Odhner thought of his machine in 1871 while repairing a Thomas' Arithmometer (which was the only mechanical calculator in production at the time) and decided to replace its heavy, bulky Leibniz cylinder by a lighter, smaller pinwheel disk. This is why the two machines share the same name but look completely different.

Odhner developed the first version of his mechanical calculator in 1873. In 1876, he agreed to build 14 machines for Ludvig Nobel, his employer at the time, which he delivered in 1877. He patented his original machine in several countries in 1878-1879 and an improved version of it in 1890. The serial production began with this improved machine in 1890.

In 1891, Odhner opened a branch of his factory in Germany. Unfortunately, he had to sell it in 1892 to Grimme, Natalis & Co. because of the difficulty of having two manufacturing facilities so far apart.
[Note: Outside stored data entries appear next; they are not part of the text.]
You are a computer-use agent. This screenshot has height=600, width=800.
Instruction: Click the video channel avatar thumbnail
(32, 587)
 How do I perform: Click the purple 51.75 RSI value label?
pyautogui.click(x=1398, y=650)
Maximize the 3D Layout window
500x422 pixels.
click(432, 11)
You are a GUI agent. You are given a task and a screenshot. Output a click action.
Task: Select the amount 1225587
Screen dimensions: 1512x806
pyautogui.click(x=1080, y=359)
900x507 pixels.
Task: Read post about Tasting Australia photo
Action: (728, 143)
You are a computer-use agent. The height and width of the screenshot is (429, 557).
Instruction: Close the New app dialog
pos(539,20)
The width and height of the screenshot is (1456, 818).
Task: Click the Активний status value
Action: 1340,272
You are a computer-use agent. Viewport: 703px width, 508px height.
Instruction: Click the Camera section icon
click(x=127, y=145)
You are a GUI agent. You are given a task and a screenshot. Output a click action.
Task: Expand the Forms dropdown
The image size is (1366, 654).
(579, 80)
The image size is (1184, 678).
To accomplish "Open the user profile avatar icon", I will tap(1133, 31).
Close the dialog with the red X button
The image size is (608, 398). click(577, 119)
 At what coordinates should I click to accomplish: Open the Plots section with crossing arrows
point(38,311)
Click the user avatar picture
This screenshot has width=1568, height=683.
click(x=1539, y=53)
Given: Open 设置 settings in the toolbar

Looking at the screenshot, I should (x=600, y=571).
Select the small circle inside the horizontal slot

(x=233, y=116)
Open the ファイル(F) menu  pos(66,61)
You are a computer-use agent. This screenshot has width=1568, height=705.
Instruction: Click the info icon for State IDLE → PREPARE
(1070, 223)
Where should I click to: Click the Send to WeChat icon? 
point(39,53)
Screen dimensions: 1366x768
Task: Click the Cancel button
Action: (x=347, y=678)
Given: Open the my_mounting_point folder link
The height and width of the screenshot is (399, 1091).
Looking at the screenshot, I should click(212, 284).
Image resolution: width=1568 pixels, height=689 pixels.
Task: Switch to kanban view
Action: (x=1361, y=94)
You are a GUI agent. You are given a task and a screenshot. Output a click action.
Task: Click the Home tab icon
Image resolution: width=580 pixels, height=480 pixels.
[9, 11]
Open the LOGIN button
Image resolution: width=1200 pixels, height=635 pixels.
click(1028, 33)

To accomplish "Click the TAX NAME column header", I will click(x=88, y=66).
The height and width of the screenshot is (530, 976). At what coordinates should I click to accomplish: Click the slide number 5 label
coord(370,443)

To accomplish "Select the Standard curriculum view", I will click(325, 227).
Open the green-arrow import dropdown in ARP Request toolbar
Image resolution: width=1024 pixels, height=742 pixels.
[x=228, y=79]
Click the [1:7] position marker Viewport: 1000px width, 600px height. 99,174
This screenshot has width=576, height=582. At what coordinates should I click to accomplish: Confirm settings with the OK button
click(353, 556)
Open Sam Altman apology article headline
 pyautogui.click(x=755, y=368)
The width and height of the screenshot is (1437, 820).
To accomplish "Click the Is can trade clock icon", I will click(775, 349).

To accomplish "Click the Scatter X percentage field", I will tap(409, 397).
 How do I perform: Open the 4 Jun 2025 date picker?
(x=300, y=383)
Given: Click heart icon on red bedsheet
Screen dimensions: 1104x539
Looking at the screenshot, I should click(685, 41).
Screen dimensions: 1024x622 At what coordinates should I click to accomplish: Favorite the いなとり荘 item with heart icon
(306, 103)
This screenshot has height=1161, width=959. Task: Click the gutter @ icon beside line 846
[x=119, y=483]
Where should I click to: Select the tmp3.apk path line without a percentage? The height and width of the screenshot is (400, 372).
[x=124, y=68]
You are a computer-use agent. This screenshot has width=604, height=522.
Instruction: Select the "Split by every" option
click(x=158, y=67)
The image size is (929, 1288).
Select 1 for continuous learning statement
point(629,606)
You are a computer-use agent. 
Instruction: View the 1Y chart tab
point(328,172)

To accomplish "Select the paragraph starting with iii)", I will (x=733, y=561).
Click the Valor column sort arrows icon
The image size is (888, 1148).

Grimme, Natalis & Co. started production in Braunschweig and sold their machines under the Brunsviga brand name (Brunsviga is the Latin name of the town of Braunschweig); they became very successful on their own.

After Odhner's death, in 1905, his sons Alexander and Georg and son-in-law Karl Siewert continued the production and about calculators were made until the factory was nationalized during the Russian revolution and was forced to close down in 1918. This makes the Brunsviga arithmometer, with its 1892 start, the longest-lasting Odhner type calculator in production.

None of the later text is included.